Snap extended the sale of its Spectacles into Europe this month, but already the company is working on a second version of the video-recording glasses which could be quite radical, according to a source with knowledge of the plans.
The first set of Spectacles went on sale last year and are priced at $129.99. They allow their owner to take photos and videos which can then be posted to the Snapchat service. The idea is to give users a way to create and share different types of content.
The second-generation project is closely guarded inside the company — to the point that few of Snap’s 1,800 staff are aware of the product’s details or when it will ship, another source told TechCrunch. What we do understand, however, that the next version is billed as being “quite different” to the first gen glasses, although it isn’t clear at this point exactly what that entails.
It seems increasingly likely that Spectacles II will ship with augmented reality features built in. A major clue came last month when a Snap patent application for AR glasses wasdiscovered by Mashable. The filing, dated November 2015, details how Snap plans to use a dual-glass arrangement to sense a user’s location and then beam digital content into the space around them.
Snap’s app is already primed to support such a move. It recently rolled out an augmented reality feature — called World Lenses — in April which allows users to place digital objects around them. Unlike masks and filters, users can walk around the 3D objects which exist in their space when viewed through the Snapchat app for a limited time before disappearing.

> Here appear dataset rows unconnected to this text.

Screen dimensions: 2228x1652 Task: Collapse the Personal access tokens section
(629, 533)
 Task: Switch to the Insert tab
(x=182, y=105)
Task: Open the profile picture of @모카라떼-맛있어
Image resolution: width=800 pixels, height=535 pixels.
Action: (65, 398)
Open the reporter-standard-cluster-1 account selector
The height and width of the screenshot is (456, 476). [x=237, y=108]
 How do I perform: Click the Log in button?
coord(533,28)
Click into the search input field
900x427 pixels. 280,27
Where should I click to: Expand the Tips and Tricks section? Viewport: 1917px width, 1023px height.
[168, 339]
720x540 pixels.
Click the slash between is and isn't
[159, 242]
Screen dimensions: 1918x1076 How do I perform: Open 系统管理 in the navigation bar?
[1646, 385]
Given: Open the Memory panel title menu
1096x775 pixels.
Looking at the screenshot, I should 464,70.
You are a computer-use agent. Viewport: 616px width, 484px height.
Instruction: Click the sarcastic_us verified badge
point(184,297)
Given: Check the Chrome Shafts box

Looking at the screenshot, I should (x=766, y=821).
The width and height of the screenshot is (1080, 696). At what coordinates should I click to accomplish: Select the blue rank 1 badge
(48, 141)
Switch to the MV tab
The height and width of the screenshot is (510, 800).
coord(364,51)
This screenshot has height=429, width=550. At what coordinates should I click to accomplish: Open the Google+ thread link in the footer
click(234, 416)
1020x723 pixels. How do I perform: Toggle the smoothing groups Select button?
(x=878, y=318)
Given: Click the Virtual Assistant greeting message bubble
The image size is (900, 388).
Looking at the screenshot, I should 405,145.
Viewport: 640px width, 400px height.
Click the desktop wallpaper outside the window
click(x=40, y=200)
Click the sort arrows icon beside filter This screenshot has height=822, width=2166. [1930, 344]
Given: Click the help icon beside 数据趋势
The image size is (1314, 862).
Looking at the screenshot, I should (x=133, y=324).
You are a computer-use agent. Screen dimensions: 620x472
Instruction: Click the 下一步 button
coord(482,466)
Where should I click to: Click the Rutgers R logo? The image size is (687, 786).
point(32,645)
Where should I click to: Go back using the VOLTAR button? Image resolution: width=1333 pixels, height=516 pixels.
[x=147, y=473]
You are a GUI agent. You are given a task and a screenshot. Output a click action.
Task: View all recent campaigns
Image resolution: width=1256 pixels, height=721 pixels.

Snap has long been linked with forays into different kinds of hardware beyond glasses, and that’s another reason why this filing is notable.
Despite this potential pipeline of differentiated hardware, our source suggested that, for now at least, Snap is working on releasing glasses as its follow-up to the original Spectacles.
Snap first began selling Spectacles last November via a single ‘Snapbot’ vending machine in its native Venice, California, and with precious little publicity. It expanded the Snapbots over the following months and made the glasses available to buy online in the U.S. in February.
While the device has captured the imagination of many, it hasn’t made a huge difference to Snap’s bottom line. The company hasn’t said how many it sold, but reading the tea leaves of its financials, we estimated that it shifted something in the region of 34,600 pairs in Q4 2016 and 63,800 pairs in the first quarter of 2017. That’s around $4.5 million and $8.3 million per quarter, respectively. Considering Snap’s business did $149.6 million in revenue in Q1 — with an overall loss of $2.2 billion — it isn’t all that much to shout about. Yet.